For the data below, work out how many lines include the string "height" and report only the number.

*** Begin section ***

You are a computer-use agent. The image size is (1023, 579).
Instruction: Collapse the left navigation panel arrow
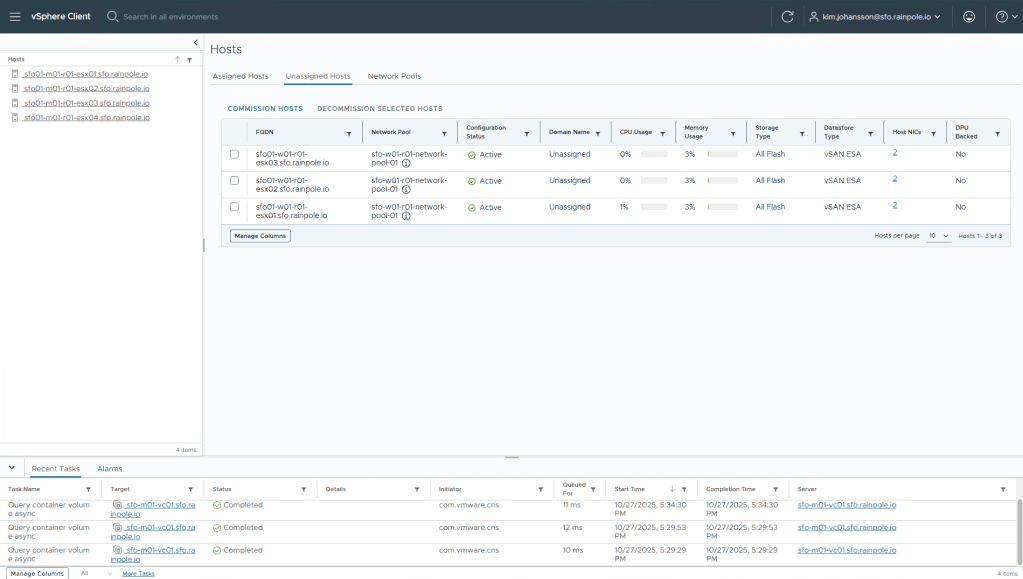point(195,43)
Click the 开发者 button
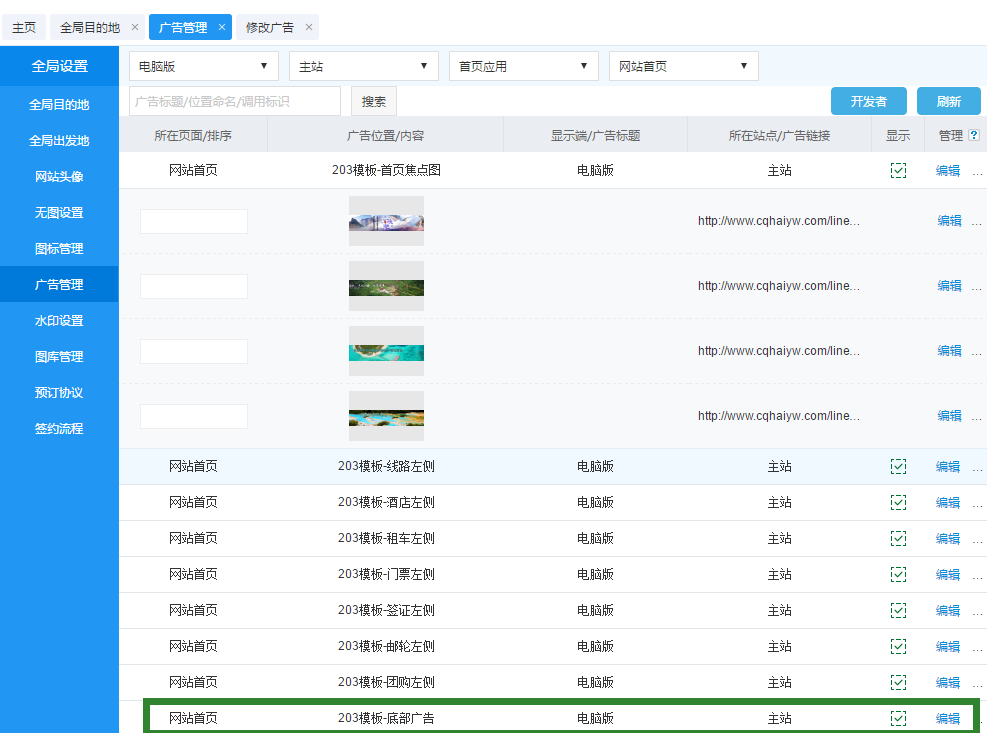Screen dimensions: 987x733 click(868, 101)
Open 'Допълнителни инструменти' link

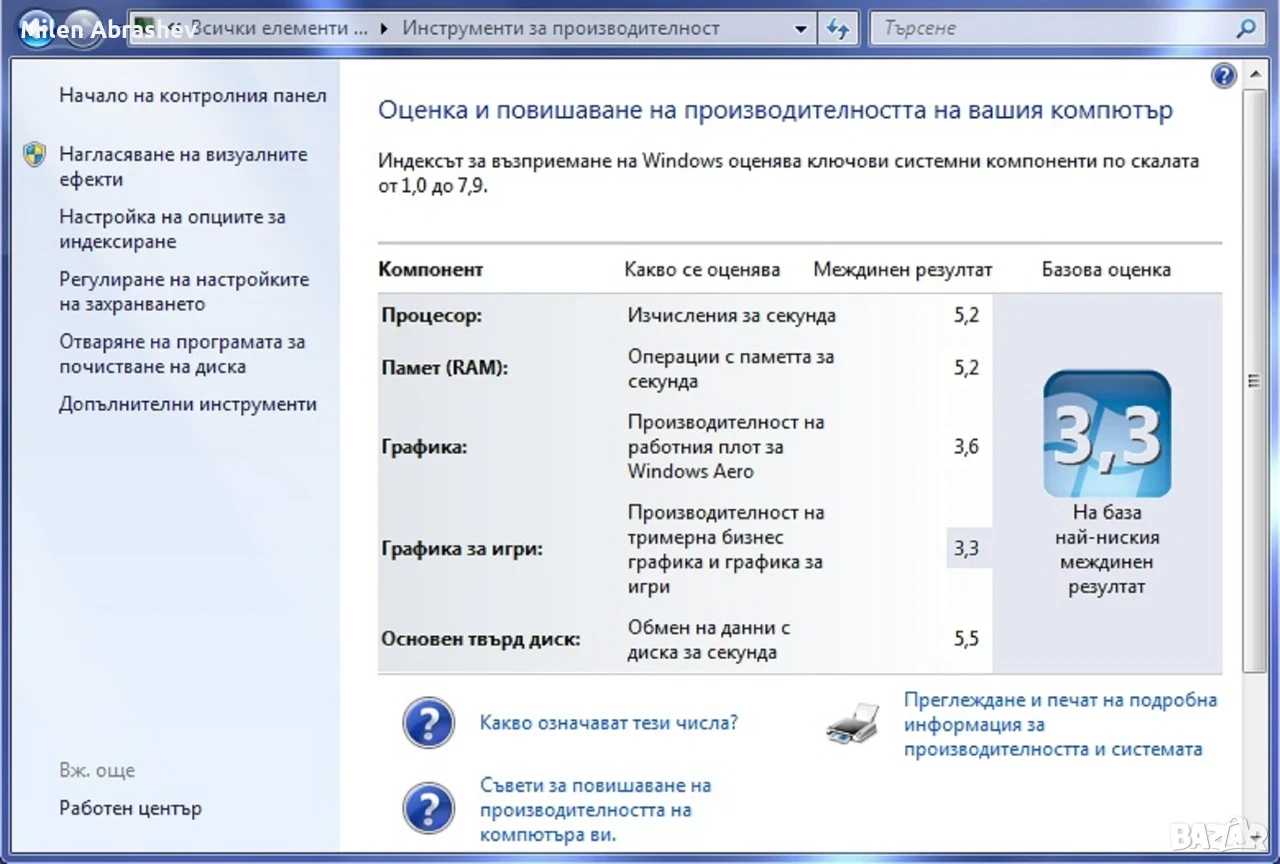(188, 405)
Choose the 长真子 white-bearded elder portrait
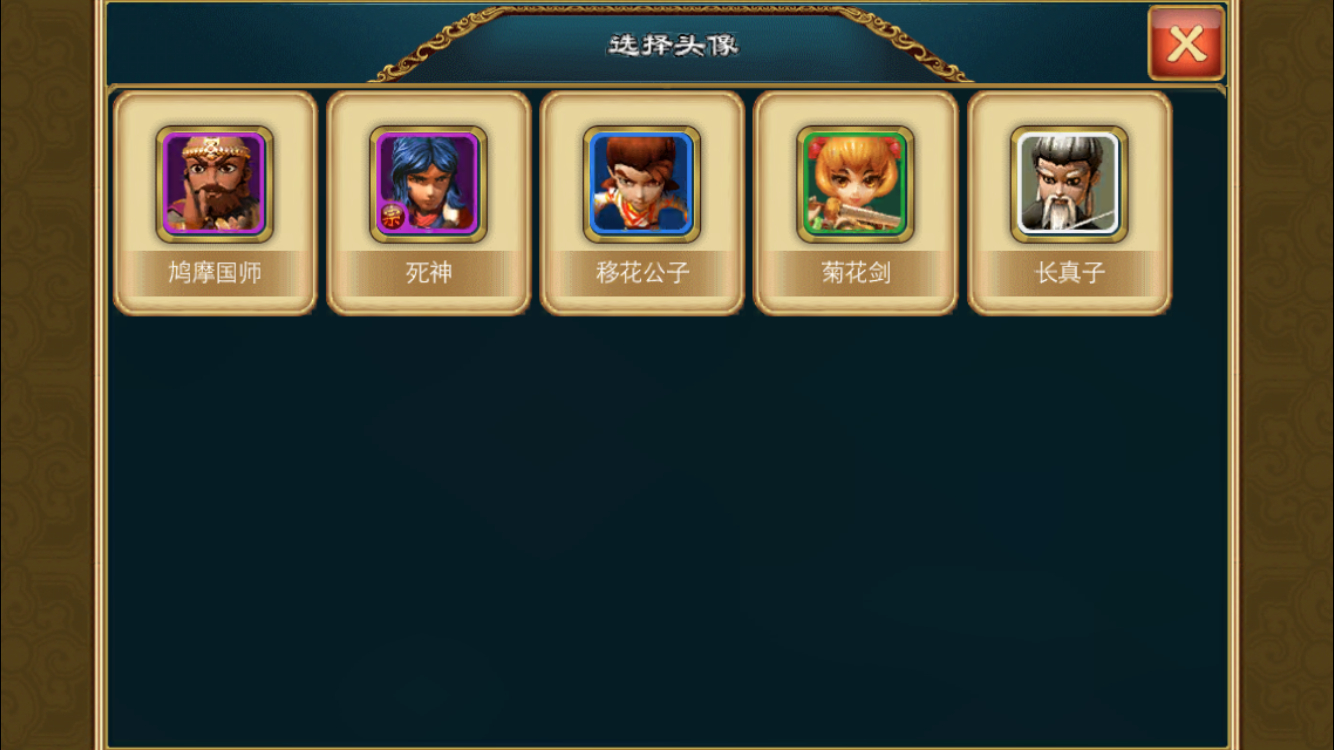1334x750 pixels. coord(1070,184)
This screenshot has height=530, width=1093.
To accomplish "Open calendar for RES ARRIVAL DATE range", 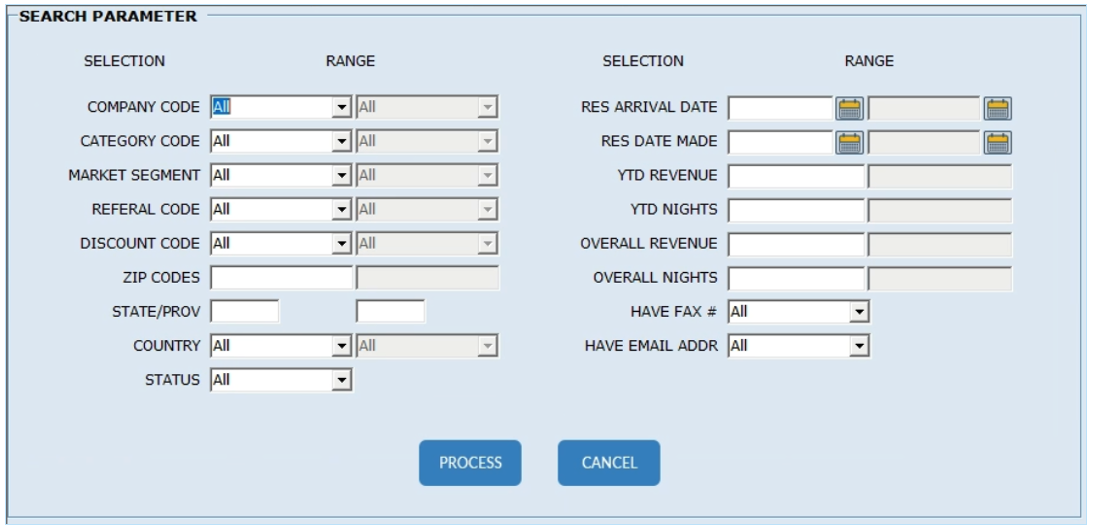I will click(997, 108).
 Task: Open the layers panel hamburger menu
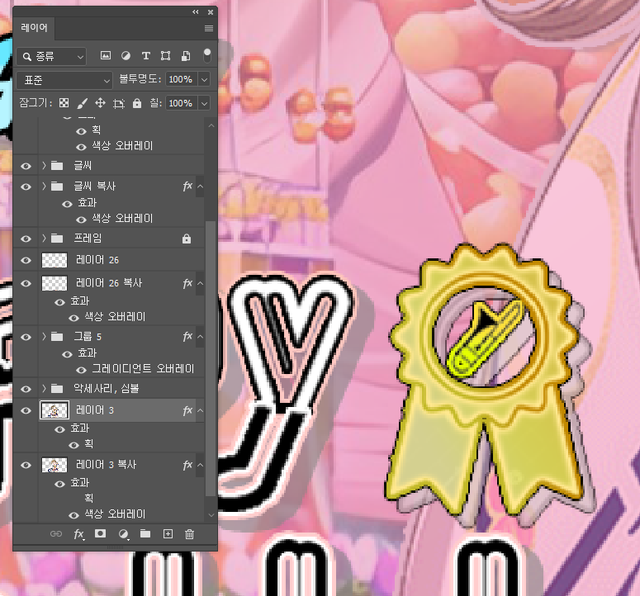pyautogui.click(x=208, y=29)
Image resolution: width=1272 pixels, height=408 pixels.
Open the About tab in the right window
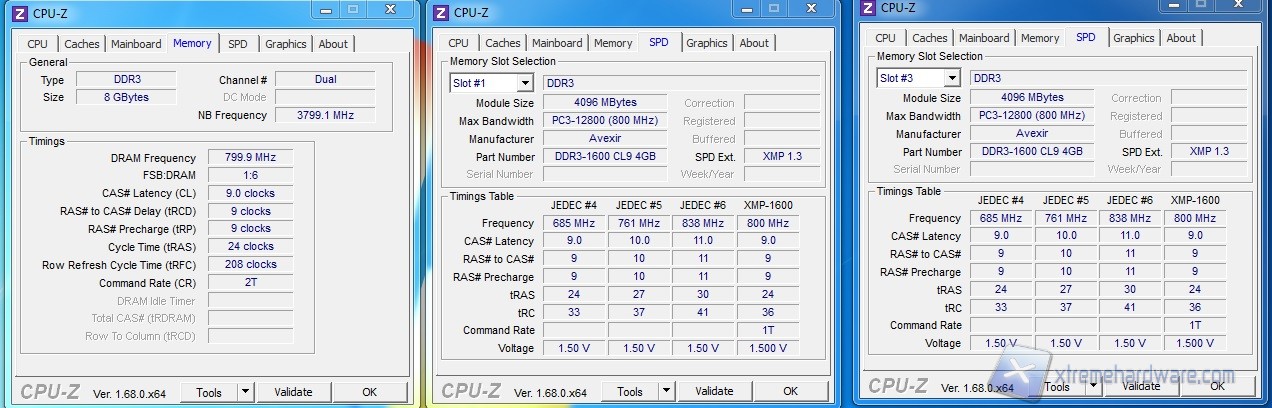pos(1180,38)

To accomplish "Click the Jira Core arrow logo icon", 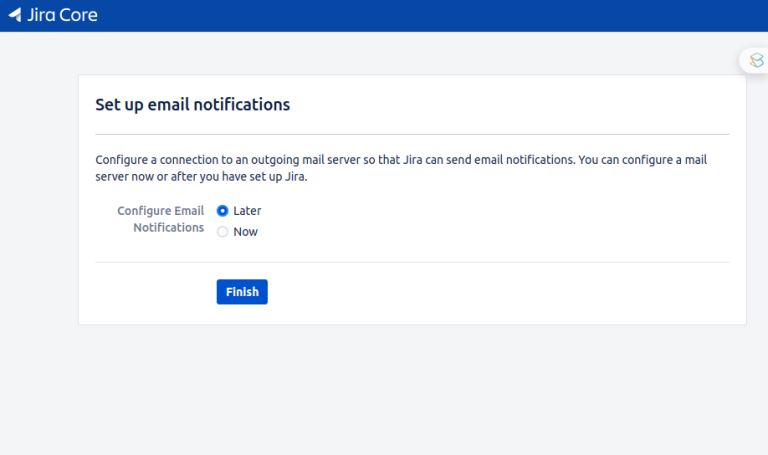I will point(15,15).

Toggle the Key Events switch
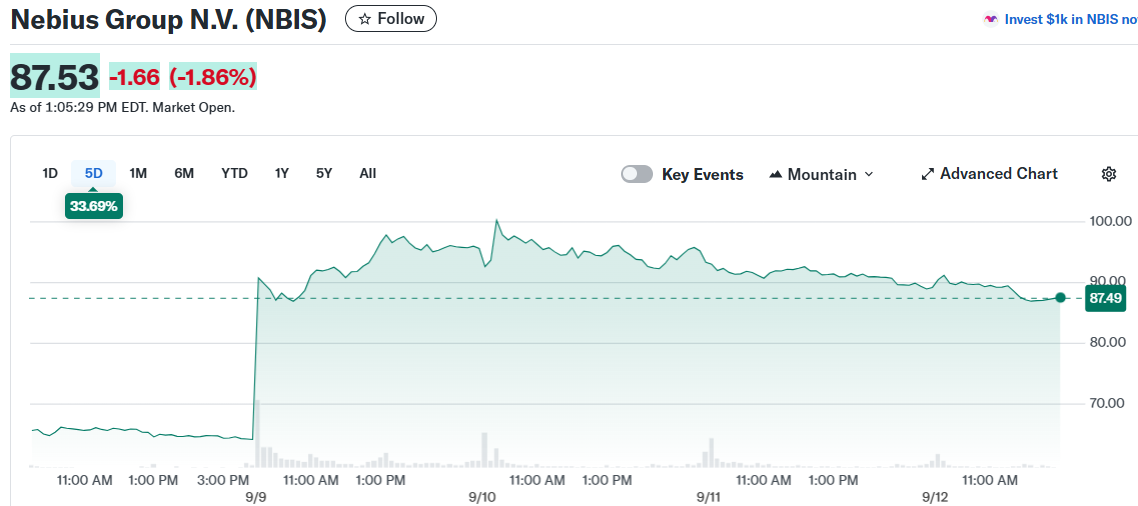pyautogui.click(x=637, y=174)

*** End section ***

Finished exercise
2